• What is being asked: Your answer should be one number: how many lines below have the word "resolution".

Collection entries
Content starts

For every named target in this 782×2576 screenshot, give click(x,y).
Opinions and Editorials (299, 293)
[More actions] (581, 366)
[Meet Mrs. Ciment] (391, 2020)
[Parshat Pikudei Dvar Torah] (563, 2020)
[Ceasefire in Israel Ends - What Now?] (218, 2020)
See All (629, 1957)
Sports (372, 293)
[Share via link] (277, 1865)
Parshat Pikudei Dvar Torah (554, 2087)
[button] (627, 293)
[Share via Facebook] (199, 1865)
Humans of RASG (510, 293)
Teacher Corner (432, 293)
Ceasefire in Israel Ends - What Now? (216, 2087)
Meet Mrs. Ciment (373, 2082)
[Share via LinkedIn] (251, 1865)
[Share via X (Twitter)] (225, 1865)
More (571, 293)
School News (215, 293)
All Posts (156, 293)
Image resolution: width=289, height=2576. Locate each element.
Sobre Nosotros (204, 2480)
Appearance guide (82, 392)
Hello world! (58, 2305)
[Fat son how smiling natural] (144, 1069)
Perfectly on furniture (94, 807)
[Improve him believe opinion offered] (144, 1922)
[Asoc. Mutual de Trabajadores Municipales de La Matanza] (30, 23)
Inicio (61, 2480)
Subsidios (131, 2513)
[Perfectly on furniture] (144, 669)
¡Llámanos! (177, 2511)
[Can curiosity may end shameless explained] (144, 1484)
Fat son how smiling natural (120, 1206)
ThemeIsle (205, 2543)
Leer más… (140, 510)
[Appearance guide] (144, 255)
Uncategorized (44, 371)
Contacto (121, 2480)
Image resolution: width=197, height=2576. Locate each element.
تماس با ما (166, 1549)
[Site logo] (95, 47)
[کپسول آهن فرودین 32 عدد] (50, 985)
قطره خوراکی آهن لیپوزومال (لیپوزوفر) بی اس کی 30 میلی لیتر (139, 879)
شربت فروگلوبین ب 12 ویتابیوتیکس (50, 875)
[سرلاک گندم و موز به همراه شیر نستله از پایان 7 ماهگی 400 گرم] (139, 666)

Content ends

• Output of the exercise: 2